Adding a layer on top of it is certainly going to add more fun for the engineers who get the "hey, I need this to be fast" requests from analysts who have written their own query/notebook/English prompt to build a dashboard.
It's not a bad thing, it's a very useful capability since if you're a generalist or a novice data analyst having to learn Spark or SQL to know how to do things like "get 4 week moving average sales by dept" is a big hurdle, but I think this is one of the more obvious examples of where these tools are going to result in more engineering demand in a lot of orgs, instead of less, even if things only go sideways or get crazy slow 0.1% of the time.
At the meta-level Databricks or someone should be able to build some pretty good "optimizing compilers" that feed in all the info about your execution env, data, etc, to the code generator. But any time you need to override that you're gonna suddenly need a LOT of domain knowledge.
The annoying (?) part of Scala Spark is the lack of notebook ecosystem. Also spark-submit requires a compiled jar for Scala yet only the main python script for Python. I would've loved Scala Spark if the eco system was in place.
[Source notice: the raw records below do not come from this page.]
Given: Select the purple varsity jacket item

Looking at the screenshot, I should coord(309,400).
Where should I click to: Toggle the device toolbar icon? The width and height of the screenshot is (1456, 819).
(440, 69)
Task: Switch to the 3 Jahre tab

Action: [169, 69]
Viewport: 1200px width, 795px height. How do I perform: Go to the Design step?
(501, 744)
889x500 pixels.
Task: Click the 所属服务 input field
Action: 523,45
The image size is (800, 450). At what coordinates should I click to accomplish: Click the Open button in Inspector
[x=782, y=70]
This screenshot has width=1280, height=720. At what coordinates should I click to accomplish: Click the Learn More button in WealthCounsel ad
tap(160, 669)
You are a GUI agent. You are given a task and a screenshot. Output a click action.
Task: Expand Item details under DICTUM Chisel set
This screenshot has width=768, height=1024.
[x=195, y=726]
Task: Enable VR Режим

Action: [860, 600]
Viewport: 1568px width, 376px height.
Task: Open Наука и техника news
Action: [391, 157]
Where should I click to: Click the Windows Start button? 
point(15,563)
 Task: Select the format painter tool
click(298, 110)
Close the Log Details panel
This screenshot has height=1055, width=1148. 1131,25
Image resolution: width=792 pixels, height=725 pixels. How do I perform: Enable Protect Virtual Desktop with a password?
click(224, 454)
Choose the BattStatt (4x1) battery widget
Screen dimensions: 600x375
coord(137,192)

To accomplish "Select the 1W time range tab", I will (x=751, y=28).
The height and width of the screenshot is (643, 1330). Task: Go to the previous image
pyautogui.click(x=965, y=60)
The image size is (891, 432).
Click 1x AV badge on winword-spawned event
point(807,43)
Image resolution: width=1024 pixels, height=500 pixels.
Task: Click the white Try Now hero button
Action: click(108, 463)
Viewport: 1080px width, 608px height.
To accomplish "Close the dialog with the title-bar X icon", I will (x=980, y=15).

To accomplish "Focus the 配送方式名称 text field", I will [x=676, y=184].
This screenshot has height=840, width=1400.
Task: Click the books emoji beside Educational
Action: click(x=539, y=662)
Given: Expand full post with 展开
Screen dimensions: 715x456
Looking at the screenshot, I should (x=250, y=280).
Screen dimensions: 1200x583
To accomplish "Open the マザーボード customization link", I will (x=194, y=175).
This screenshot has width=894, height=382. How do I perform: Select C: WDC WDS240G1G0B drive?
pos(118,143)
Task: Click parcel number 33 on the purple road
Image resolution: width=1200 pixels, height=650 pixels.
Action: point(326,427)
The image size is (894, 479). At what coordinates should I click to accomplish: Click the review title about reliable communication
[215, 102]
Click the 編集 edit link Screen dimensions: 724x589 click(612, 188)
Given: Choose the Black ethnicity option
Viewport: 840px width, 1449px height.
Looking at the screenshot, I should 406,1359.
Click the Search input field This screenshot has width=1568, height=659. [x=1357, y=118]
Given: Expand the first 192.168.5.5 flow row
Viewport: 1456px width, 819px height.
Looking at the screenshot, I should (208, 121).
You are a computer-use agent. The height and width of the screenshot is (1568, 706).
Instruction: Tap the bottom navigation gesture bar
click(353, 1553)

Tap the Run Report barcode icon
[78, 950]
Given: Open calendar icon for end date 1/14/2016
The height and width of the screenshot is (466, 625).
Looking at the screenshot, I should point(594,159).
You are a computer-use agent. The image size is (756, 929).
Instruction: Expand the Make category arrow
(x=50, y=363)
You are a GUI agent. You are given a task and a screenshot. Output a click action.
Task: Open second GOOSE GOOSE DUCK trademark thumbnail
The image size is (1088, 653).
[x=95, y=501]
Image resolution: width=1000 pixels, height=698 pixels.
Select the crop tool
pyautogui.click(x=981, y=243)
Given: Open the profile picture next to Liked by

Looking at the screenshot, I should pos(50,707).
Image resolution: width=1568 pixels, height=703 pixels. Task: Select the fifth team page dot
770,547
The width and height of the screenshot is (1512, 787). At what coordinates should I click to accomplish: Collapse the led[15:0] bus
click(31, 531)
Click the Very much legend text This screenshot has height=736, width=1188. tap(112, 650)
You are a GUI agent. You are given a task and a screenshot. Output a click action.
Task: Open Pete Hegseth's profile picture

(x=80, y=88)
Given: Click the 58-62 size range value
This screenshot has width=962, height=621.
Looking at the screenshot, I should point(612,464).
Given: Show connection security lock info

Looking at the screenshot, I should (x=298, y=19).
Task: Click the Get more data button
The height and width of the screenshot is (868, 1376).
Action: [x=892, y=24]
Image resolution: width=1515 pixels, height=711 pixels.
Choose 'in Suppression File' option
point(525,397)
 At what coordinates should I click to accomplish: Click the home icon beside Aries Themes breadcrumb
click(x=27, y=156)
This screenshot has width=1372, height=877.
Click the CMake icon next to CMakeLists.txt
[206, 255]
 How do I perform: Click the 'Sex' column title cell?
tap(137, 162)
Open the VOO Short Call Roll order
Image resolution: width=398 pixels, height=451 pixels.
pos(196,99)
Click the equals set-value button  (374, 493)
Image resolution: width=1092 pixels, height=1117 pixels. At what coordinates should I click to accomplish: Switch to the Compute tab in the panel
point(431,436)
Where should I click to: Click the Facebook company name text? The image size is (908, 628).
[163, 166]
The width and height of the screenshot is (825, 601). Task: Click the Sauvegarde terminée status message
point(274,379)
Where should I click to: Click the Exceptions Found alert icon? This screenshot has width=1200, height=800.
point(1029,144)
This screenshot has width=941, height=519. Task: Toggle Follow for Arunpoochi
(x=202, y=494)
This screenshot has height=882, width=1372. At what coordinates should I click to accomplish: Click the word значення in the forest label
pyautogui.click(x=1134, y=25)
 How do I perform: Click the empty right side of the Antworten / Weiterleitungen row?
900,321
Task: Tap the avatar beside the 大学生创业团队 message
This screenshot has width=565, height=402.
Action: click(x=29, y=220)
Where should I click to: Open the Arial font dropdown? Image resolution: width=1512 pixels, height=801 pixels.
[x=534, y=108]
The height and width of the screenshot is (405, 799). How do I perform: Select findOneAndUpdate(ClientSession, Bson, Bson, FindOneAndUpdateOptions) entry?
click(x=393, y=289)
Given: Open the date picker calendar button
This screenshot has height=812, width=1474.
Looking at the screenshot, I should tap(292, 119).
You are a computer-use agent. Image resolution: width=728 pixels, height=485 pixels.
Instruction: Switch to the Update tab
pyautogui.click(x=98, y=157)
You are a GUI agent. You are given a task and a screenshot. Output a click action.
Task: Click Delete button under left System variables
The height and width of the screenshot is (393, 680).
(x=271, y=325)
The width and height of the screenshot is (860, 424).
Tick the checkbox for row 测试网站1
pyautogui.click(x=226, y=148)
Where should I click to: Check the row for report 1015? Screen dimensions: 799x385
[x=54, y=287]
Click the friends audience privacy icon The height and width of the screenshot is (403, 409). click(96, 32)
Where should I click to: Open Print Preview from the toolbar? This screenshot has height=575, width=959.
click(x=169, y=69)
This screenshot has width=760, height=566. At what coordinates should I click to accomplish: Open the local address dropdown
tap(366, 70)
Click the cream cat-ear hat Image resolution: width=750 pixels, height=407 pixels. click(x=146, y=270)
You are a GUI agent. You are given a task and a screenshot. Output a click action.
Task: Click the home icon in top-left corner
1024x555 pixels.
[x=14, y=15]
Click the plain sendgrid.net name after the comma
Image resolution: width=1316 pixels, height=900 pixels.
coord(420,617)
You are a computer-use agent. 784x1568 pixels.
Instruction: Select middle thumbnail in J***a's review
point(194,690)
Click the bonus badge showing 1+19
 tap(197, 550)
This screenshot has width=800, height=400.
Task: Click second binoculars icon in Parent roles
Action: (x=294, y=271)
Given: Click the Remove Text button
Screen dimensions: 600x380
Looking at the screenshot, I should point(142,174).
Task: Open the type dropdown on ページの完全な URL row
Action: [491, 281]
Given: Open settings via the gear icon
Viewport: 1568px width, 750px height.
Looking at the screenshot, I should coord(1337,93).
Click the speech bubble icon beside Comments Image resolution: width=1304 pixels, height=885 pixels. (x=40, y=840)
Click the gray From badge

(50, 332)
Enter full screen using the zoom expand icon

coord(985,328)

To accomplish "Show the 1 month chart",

So you have LLM-based English prompts as an interop layer to Python + PySpark, which is itself an interop layer onto the Spark core. Also, the generated Spark SQL strings inside the DataFrame API have their own little compiler into Spark operations.
When Databricks wrote PySpark, it was because many programmers knew Python but weren't willing to learn Scala just to use Spark. Now, they are offering a way for programmers to not bother learning the PySpark APIs, and leverage the interop layers all the way down, starting from English prompts.
This makes perfect sense when you zoom out and think about what their goal is -- to get your data workflows running on their cluster runtime. But it does make a programmer like me -- who developed a lot of systems while Spark was growing up -- wonder just how many layers future programmers will be forced to debug through when things go wrong. Debugging PySpark code is hard enough, even when you know Python, the PySpark APIs, and the underlying Spark core architecture well. But if all the PySpark code I had ever written had started from English prompts, it might make debugging those inevitable job crashes even more bewildering.
I haven't, in this description, mentioned the "usual" programming layers we have to contend with, like Python's interpreter, the JVM, underlying operating system, cloud APIs, and so on.
If I were to take a guess, programmers of the future are going to need more help debugging across programming language abstractions, system abstraction layers, and various code-data boundaries than they currently make do with.